• _WORK TO COMPLETE_
Reproduce exactly the lines from the one containing "You are a computer-use" through the end of the entries, including both. Drop the pictures.

[Screenshot grounding data]
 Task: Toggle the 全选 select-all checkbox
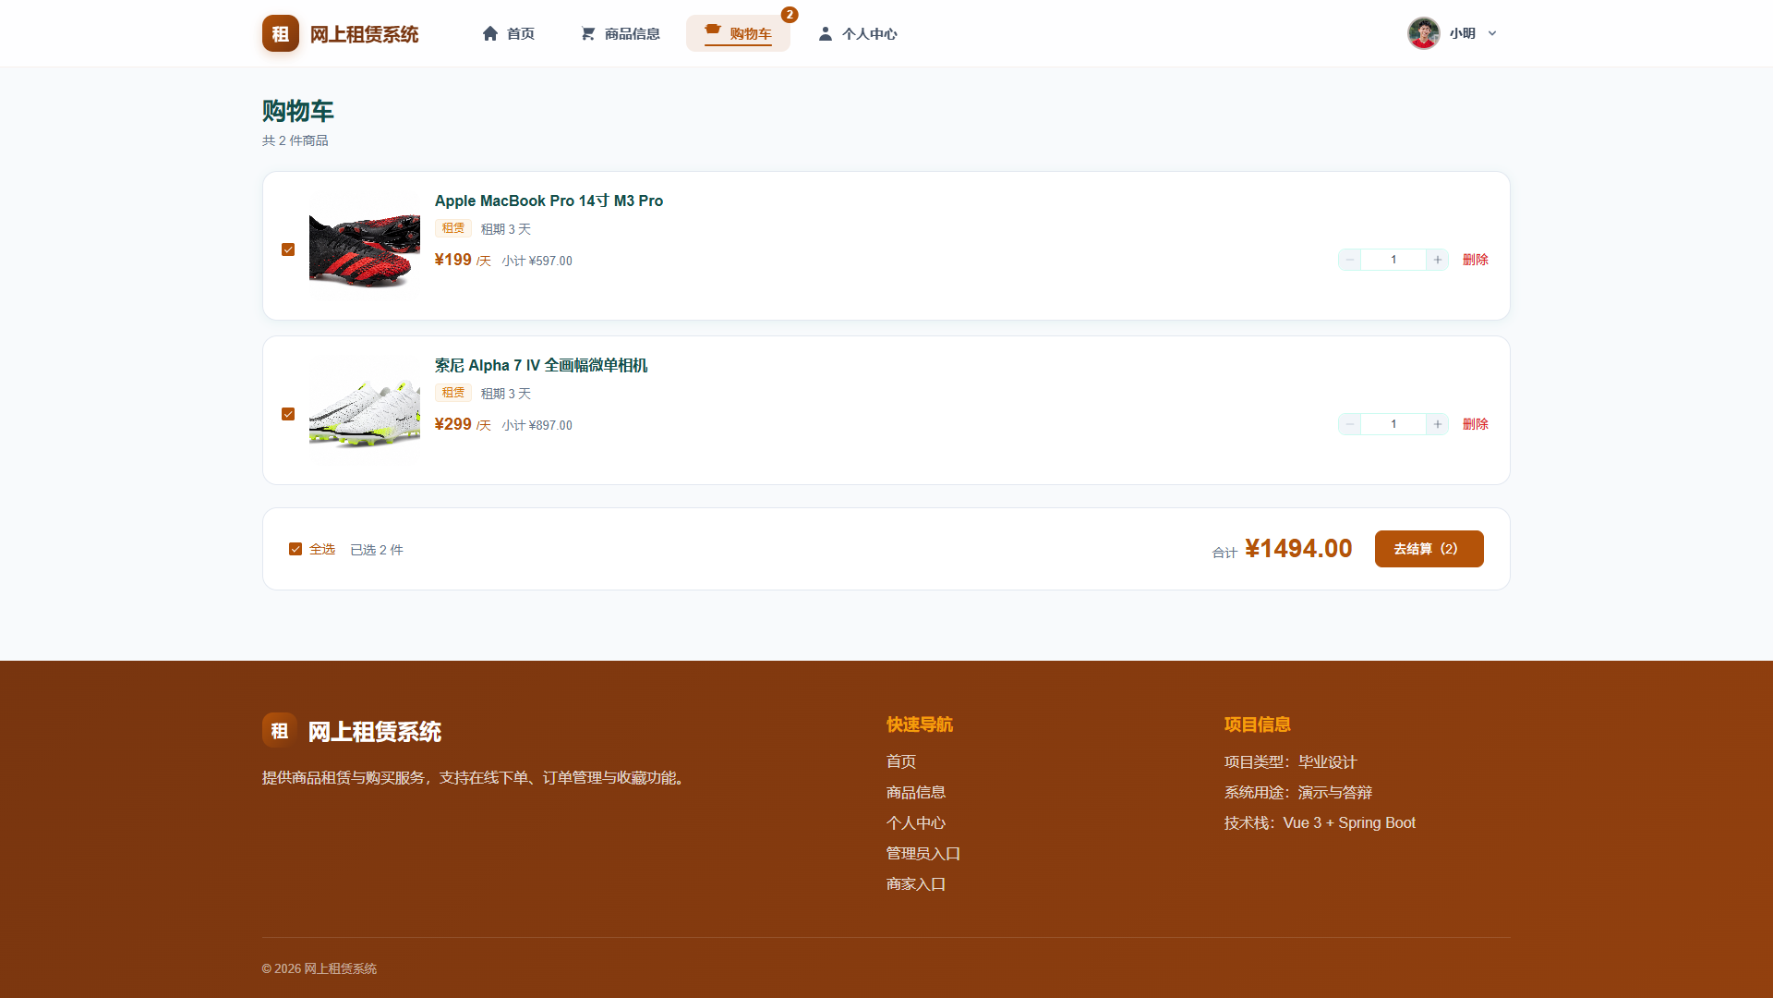pos(296,549)
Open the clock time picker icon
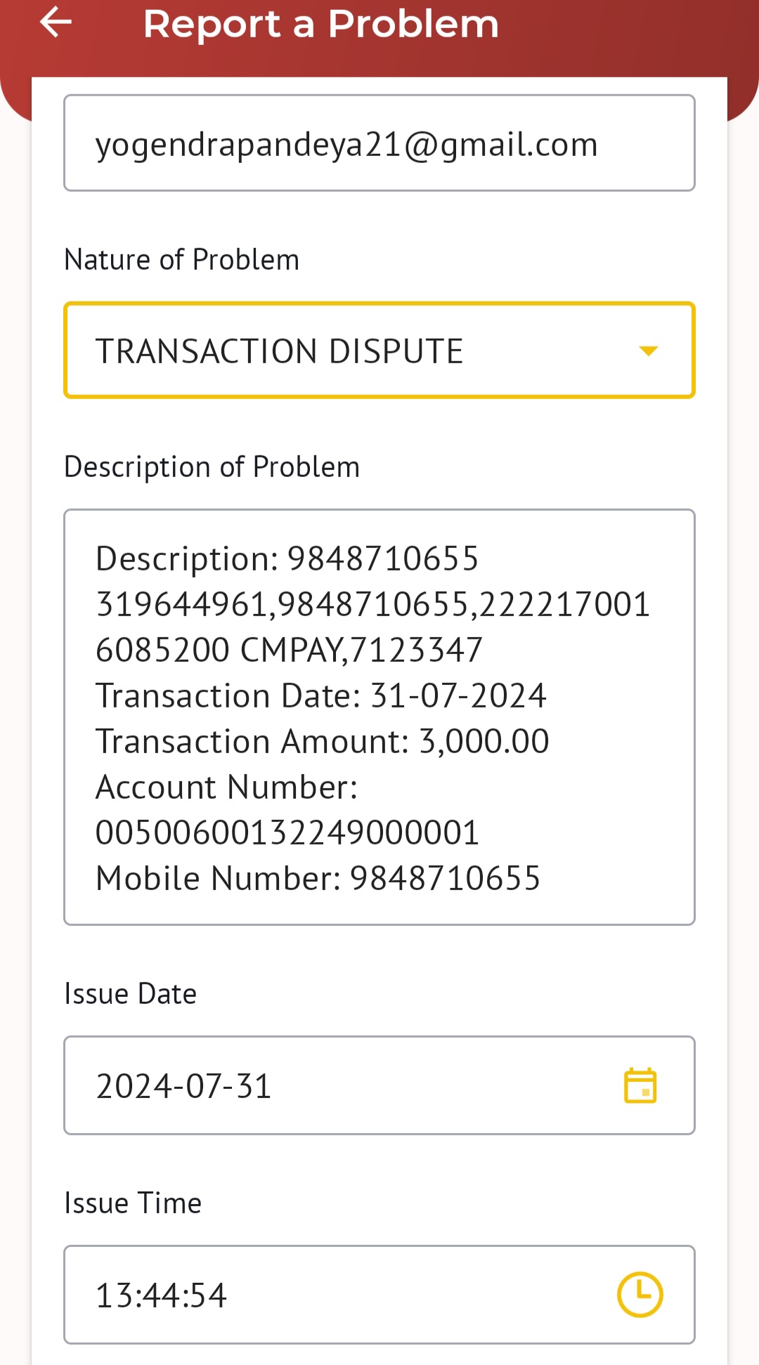 (640, 1295)
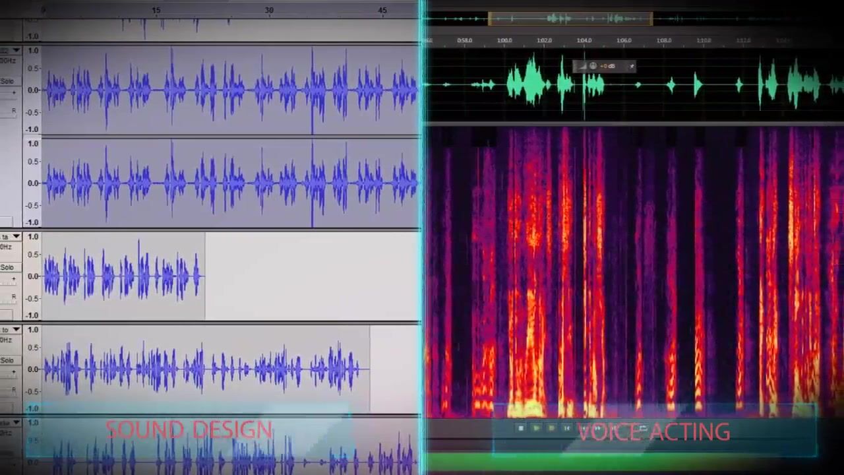844x475 pixels.
Task: Click the 15 mark on the Audacity timeline
Action: [x=156, y=10]
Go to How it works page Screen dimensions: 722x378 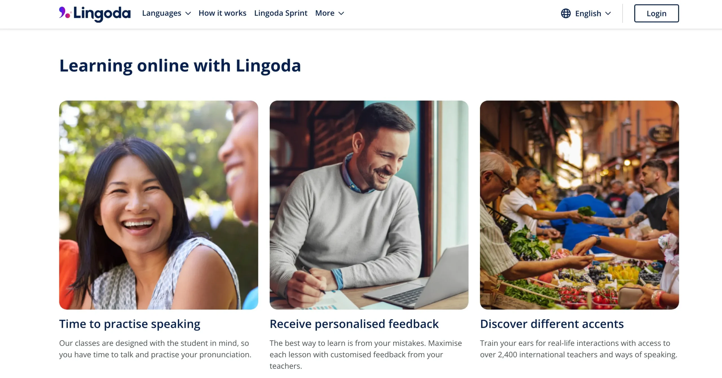pyautogui.click(x=222, y=13)
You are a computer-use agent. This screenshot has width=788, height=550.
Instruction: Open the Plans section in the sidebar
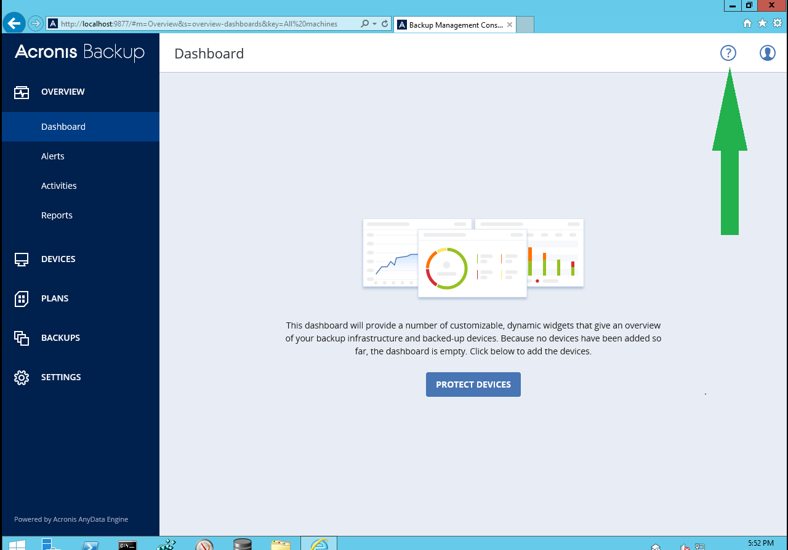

• _SOLVED PROBLEM_
You are a computer-use agent. This screenshot has width=788, height=550.
Instruction: Open the Plans section in the sidebar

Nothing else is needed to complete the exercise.